RIVISTA OCCASIONALE IN RETE

                   Espresso libero

  “A Matteo Salvini basta qualche ora, una foto e poche parole per

  spazzare via i dubbi maliziosi de Il Fatto Quotidiano.

  Il giornale diretto da Marco Travaglio (e non solo lui) esultava oggi in

  edicola per il fatto che lunedì, alla presentazione del manifesto

  sovranista di Salvini per le europee a Milano, non saranno presenti

  i due grandi interlocutori del leader leghista, il Presidente ungherese

  Viktor Orban e la leader del raggruppamento francese Marine Le Pen.

  E Salvini allora che fa? Si incontra a Parigi proprio con la Le Pen.”

  Trafiletto questo citato testualmente da un articolo di “Libero”

  pubblicato venerdì scorso 5 Aprile che titola “Matteo Salvini umilia

  Travaglio e il Fatto con una foto (in cui si vede la coppia Salvini/Le Pen

  all’interno dell’Eliseo) : la Le Pen gli dà buca, lui si vendica così”.

  Altra notizia.

  “Un’inchiesta giornalistica internazionale denominata Implant Files

  denuncia che nel mondo esistono milioni di protesi difettose (e quindi

  mortali) impiantate nel corpo dei pazienti e accende i riflettori sulle

  carenze nei controlli. L’ennesimo scandalo legato al redditizio ambito

  della sanità e allo strapotere delle lobby è stato denunciato sui

  principali media internazionali (tra i quali Le Monde e L’Espresso)

  grazie al lavoro dell’International Consortium of Investigative

  Journalists (ICIJ) realizzato da più di 250 giornalisti in 36 Paesi.

  Anche queste poche righe sono state estrapolate da un articolo, in

  questo caso pubblicato da “L’Espresso” il 27 Novembre dello scorso

  anno.
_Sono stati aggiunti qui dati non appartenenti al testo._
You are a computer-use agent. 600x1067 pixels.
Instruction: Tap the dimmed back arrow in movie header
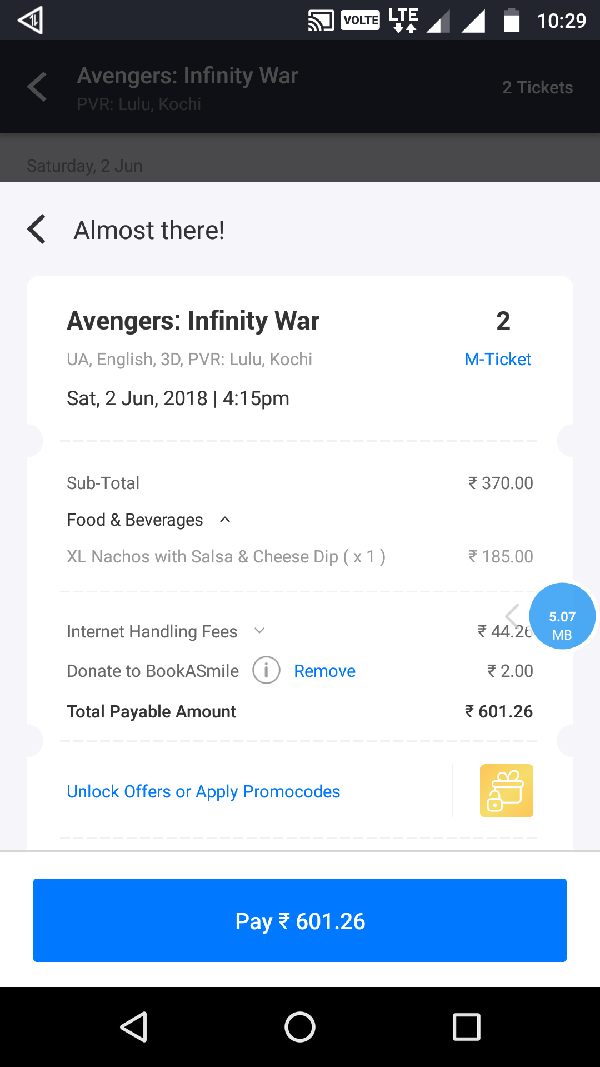(x=37, y=87)
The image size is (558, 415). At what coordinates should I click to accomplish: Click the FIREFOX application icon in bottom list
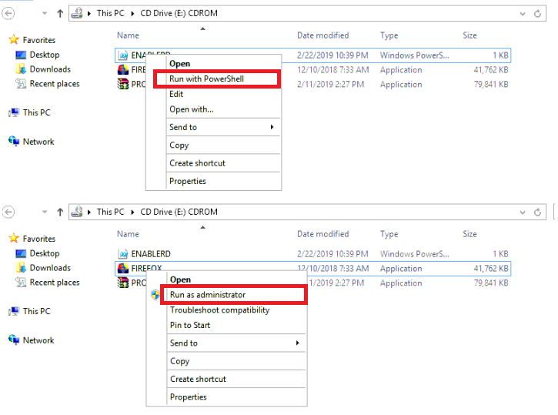pos(123,269)
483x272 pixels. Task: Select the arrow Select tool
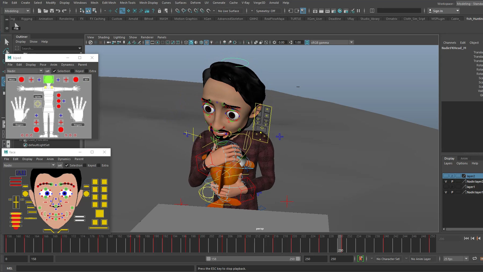click(7, 42)
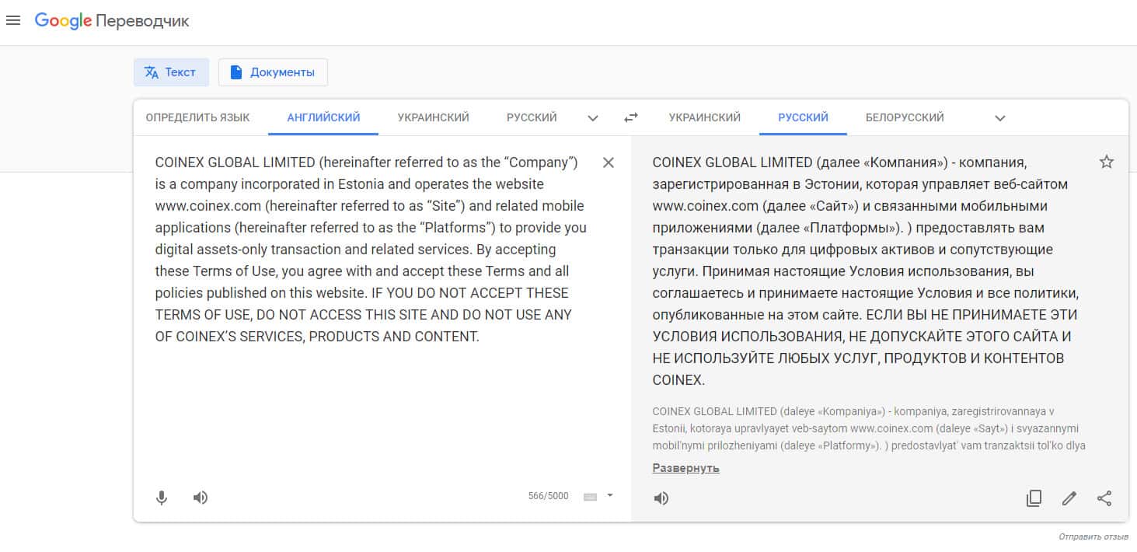Clear the source text
1137x552 pixels.
click(x=609, y=162)
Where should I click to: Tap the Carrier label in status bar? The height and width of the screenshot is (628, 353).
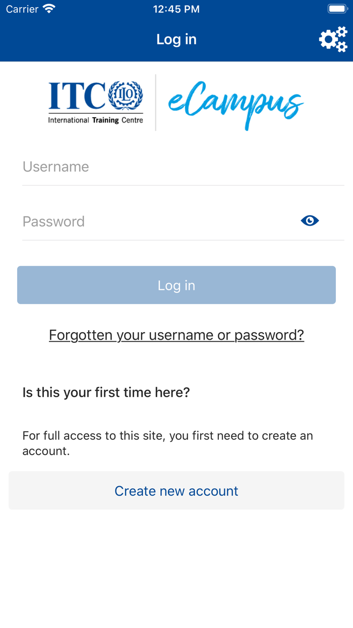(x=22, y=9)
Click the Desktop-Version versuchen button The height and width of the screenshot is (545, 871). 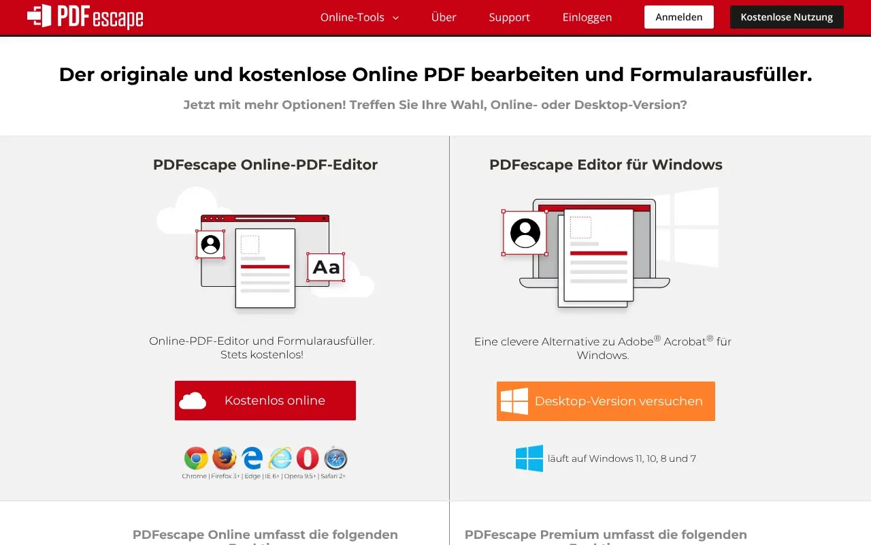606,401
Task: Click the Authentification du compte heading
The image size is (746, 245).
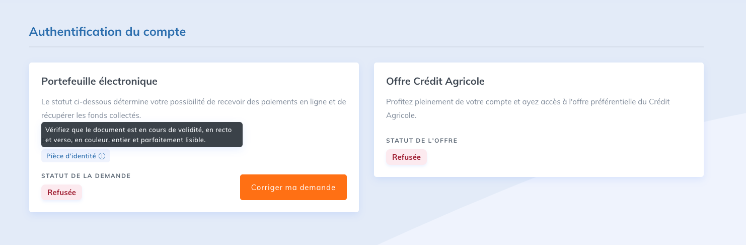Action: tap(108, 32)
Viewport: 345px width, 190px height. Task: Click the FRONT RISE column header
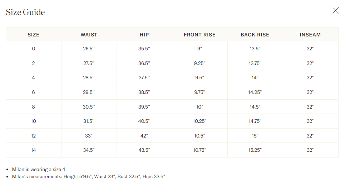click(x=199, y=35)
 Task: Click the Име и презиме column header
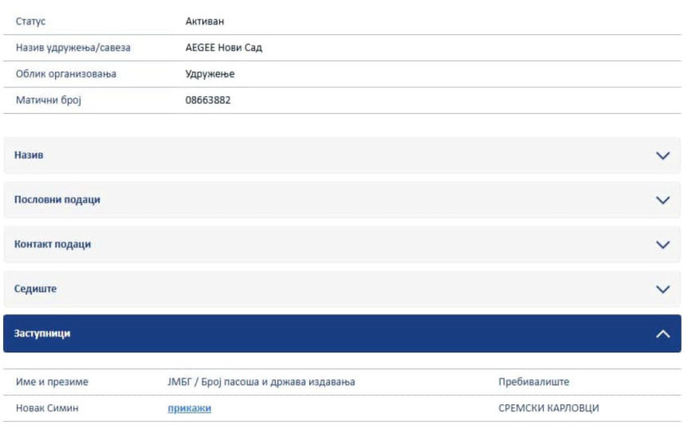53,382

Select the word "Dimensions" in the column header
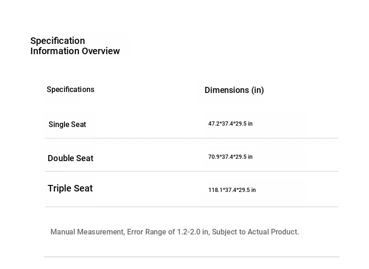[x=227, y=90]
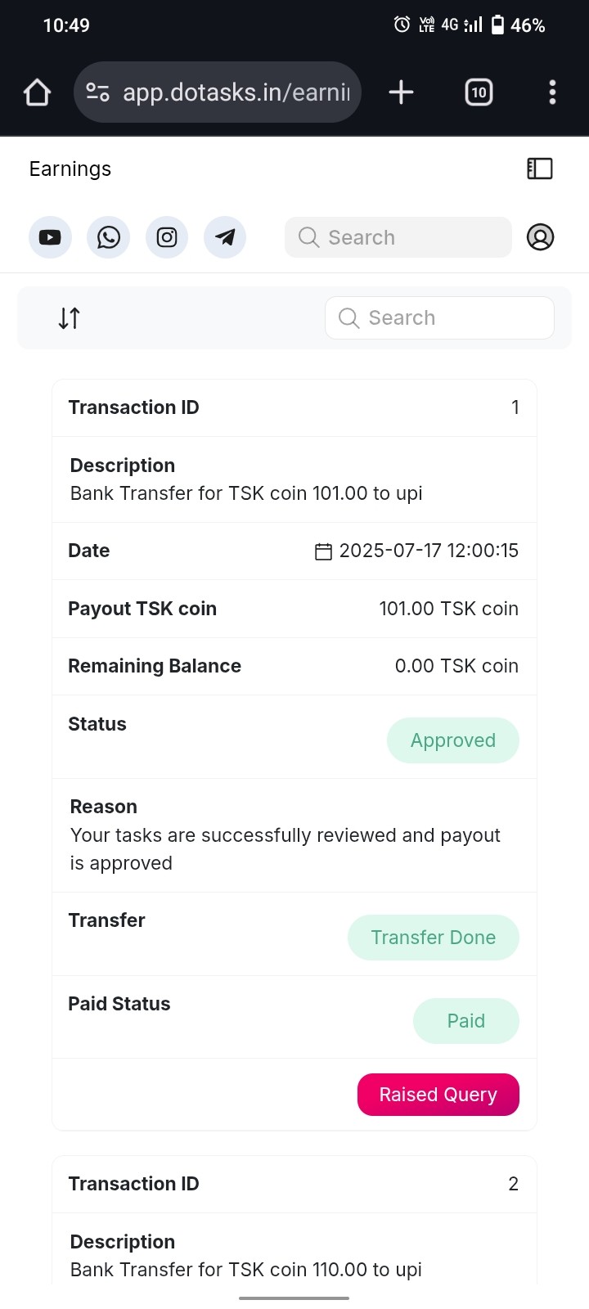The width and height of the screenshot is (589, 1309).
Task: Tap the address bar URL app.dotasks.in
Action: pos(236,92)
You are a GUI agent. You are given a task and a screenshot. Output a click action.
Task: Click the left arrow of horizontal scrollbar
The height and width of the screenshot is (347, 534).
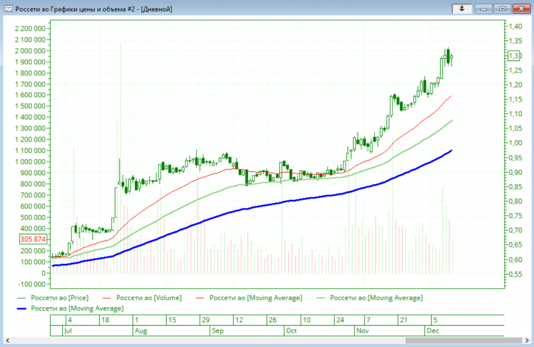click(7, 341)
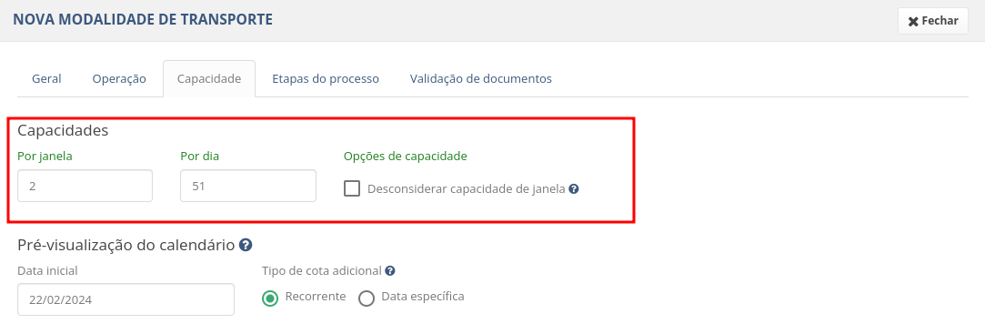
Task: Close the form with Fechar button
Action: [933, 21]
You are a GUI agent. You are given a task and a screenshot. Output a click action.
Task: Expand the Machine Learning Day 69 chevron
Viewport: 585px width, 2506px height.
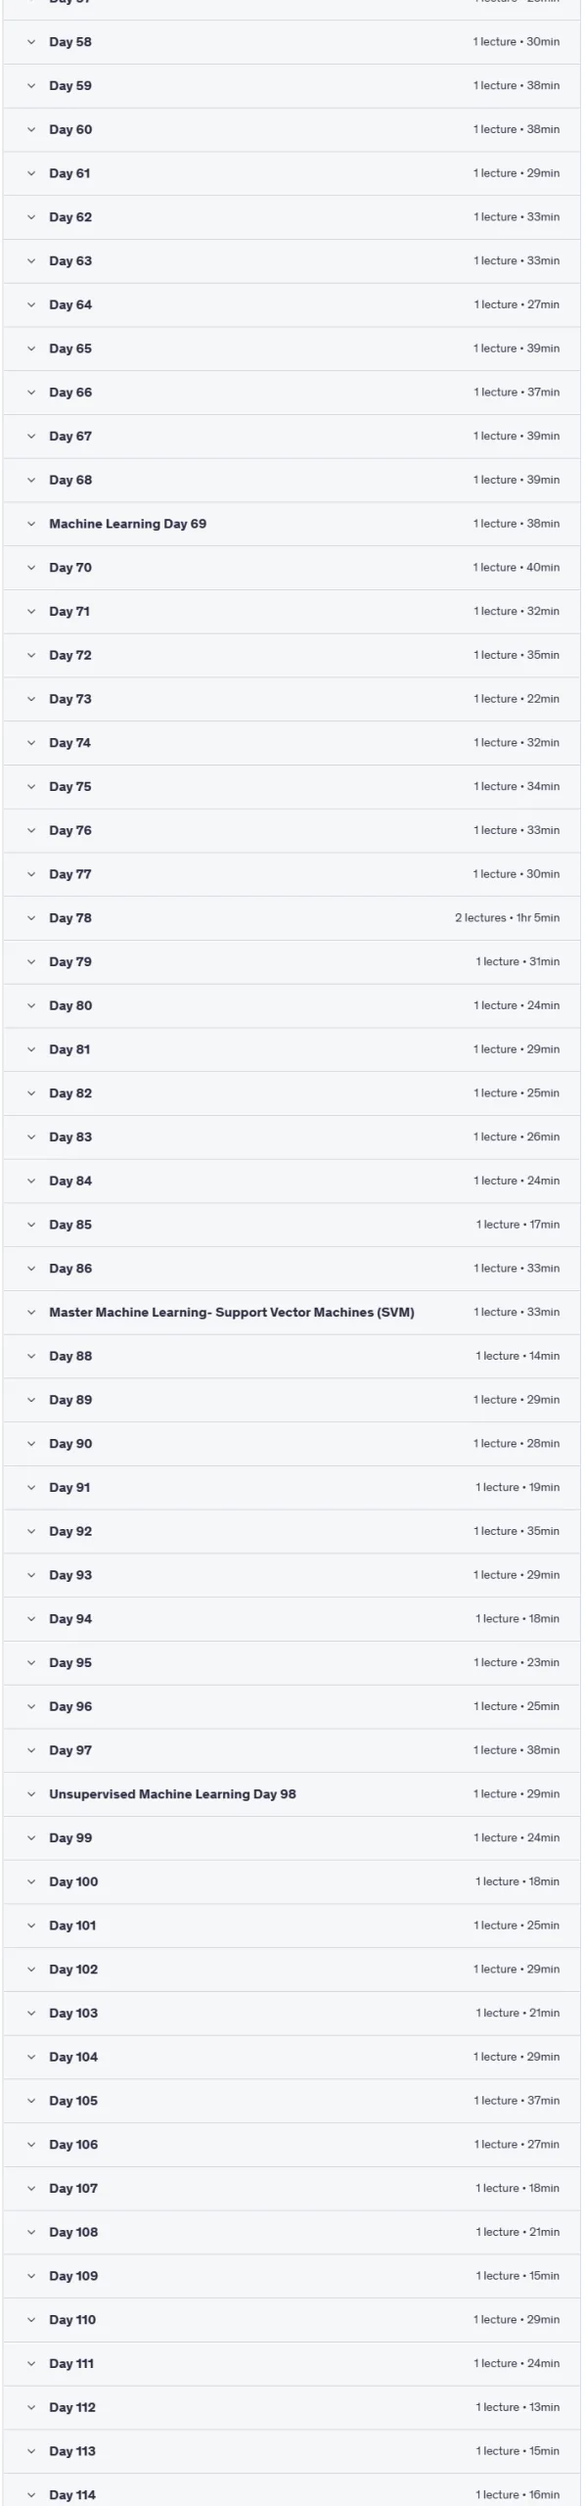(x=30, y=524)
Nonostante gli argomenti trattati in questi due articoli siano

  completamente diversi e sebbene gli stralci estratti ne indichino

  soltanto a grandi linee i contenuti, ciò che risulta più evidente è che

  nel primo traspare quel solito noioso (se non a volte perfino ridicolo)

  tono accusativo, che tende a denigrare l’altrui operato e che in sintesi

  ricalca sia il contraddittorio parlamentare che il per così dire

  intrattenimento (intrattenimento inteso come nulla artistico

  propinato nella sconfinata varietà dei palinsesti) inducendo il lettore/

  spettatore ad entrare progressivamente in quella fase di

  assuefazione da battibecco che – malgrado l’intervento sporadico di

  qualche acuto interlocutore – porta quasi sempre ad inasprire delle

  polemiche che invece dovrebbero essere evitate, mentre nel secondo,

  considerata l’importanza propria del lavoro svolto da quei giornalisti

  che hanno saputo informare l’opinione pubblica su certi scandali,

  così come per altro per milioni di altri scandali che comunque

  continueranno a susseguirsi, quello che risulta più evidente è che

  invece di provocare quanto meno una rivolta sociale l’opinione pubblica

  paradossalmente tende non tanto a dimenticare in fretta quegli scandali

  quanto ad approfondire la suddetta fase di assuefazione. Per questo

  per tornare a riconquistare la fiducia nell’opinione pubblica il

  giornalismo dovrebbe, forse, limitarsi alla cronaca, senza fare né

  troppi paternalismi né tantomeno senza dare quell’impressione ormai

  fin troppo credibile di appartenere e di rappresentare il peggio di una

  casta politicizzata. La fiducia è un valore che si costruisce nel tempo,

  è un attimo perderla. Il cercare di aumentarla ingegnandosi in

  iniziative discutibili, come il mettere dei bollini di comprovata

  autenticità della notizia divulgata nell’articolo di turno – come per es.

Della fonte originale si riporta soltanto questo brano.